Given entries
• • • • • • •
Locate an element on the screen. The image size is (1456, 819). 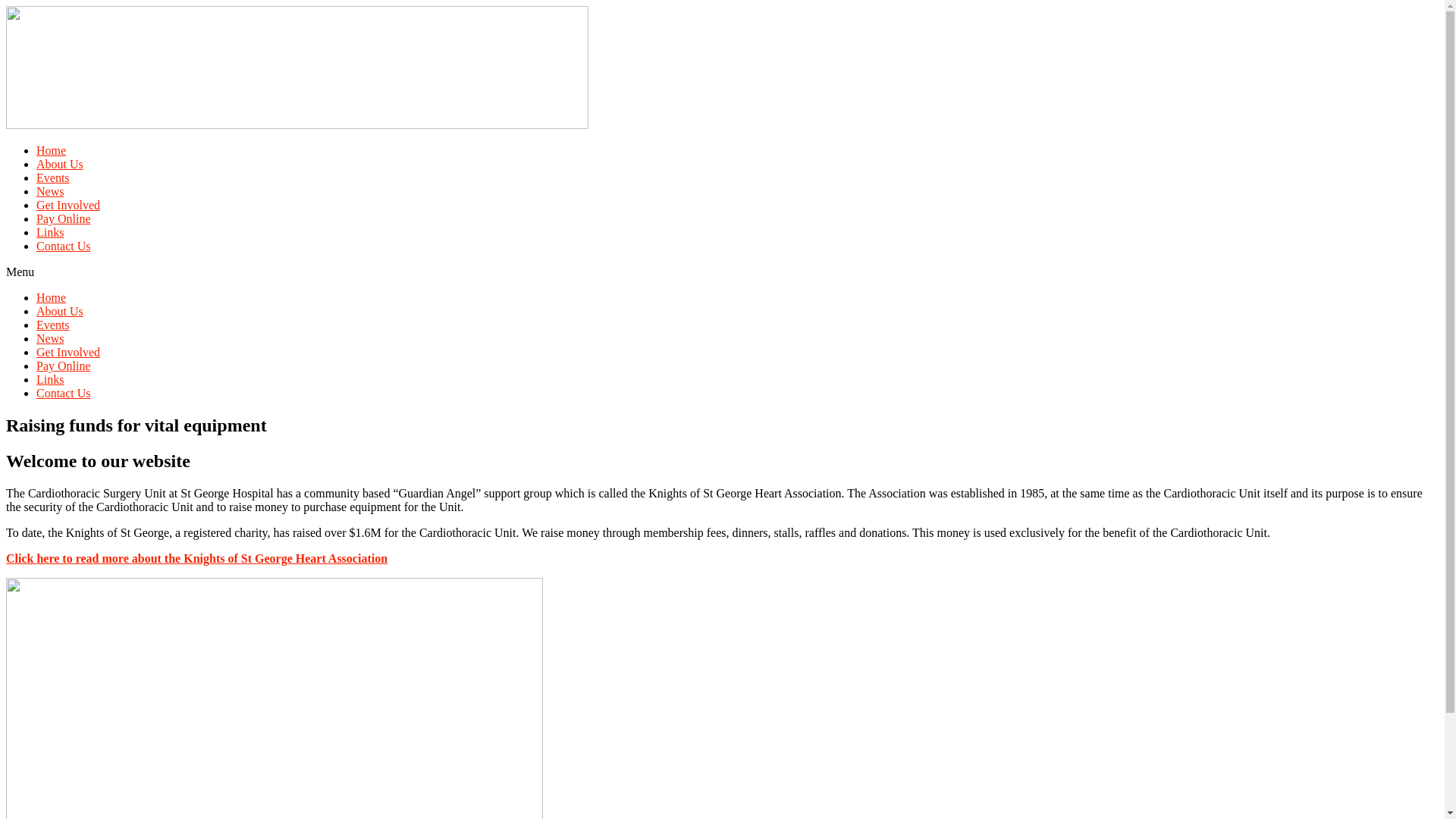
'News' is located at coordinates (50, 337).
• • • • • • •
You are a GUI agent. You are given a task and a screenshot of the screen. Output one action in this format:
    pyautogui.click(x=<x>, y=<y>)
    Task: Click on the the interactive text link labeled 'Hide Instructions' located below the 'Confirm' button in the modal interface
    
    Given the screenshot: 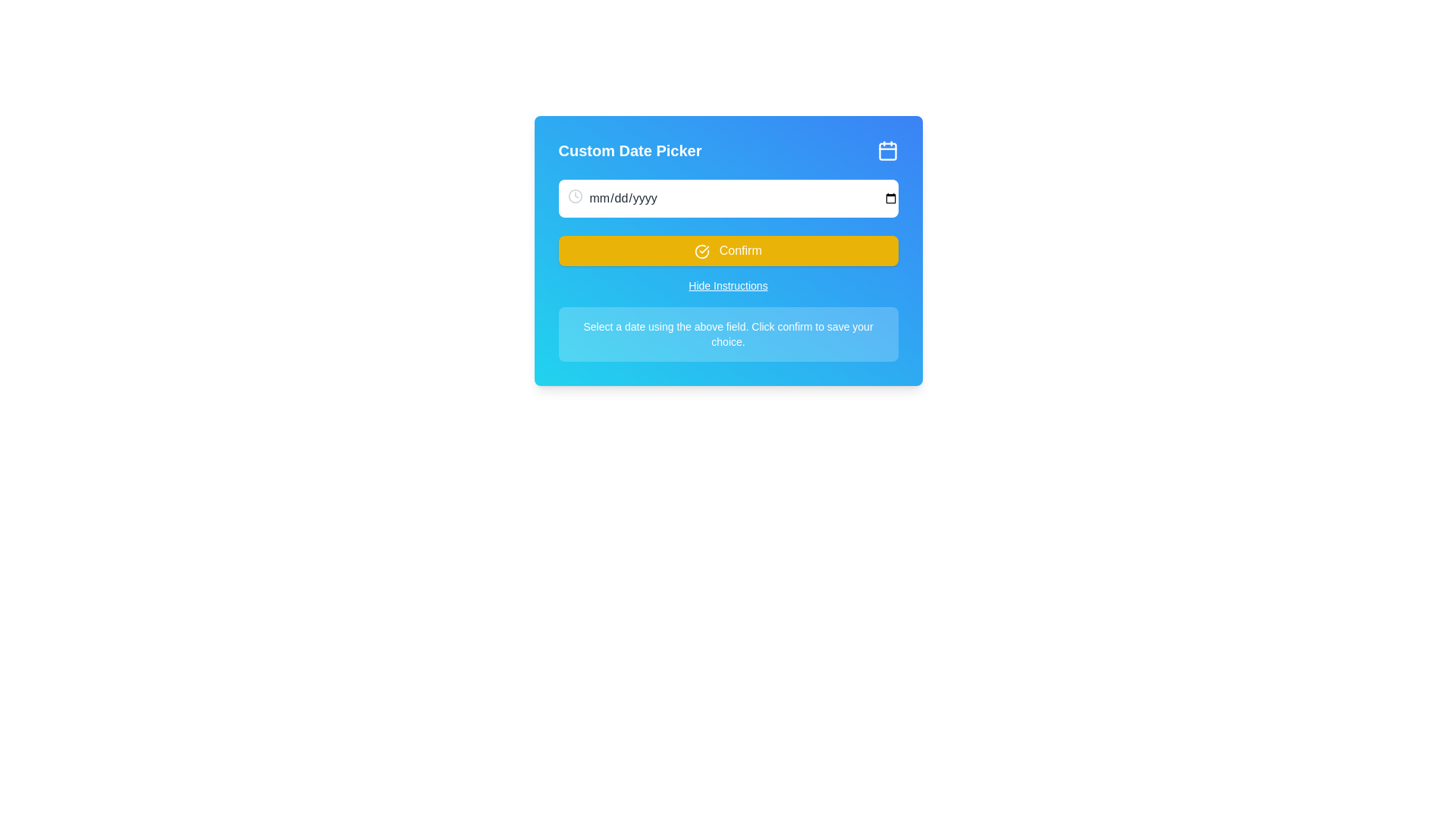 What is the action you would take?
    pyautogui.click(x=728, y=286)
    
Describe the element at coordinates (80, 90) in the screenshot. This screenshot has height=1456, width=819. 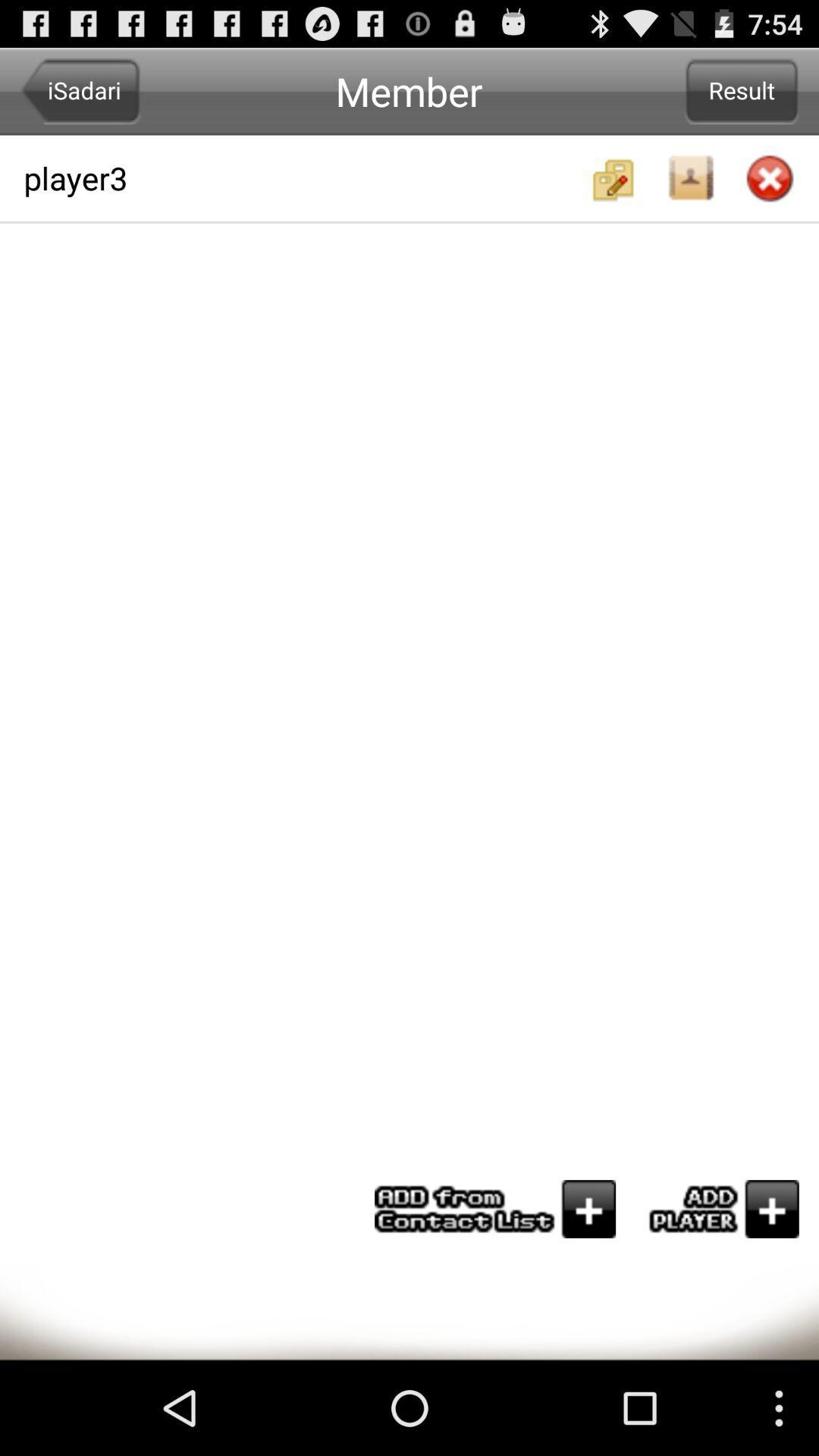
• • • • • • •
What you will do
Output the lines of the listing from the line containing "Locate an element" through the line containing "coordinates (50, 337)." as a numbered list, leaving out blank lines and pictures.

Final result
1. Locate an element on the screen. The image size is (1456, 819). 
2. 'News' is located at coordinates (50, 337).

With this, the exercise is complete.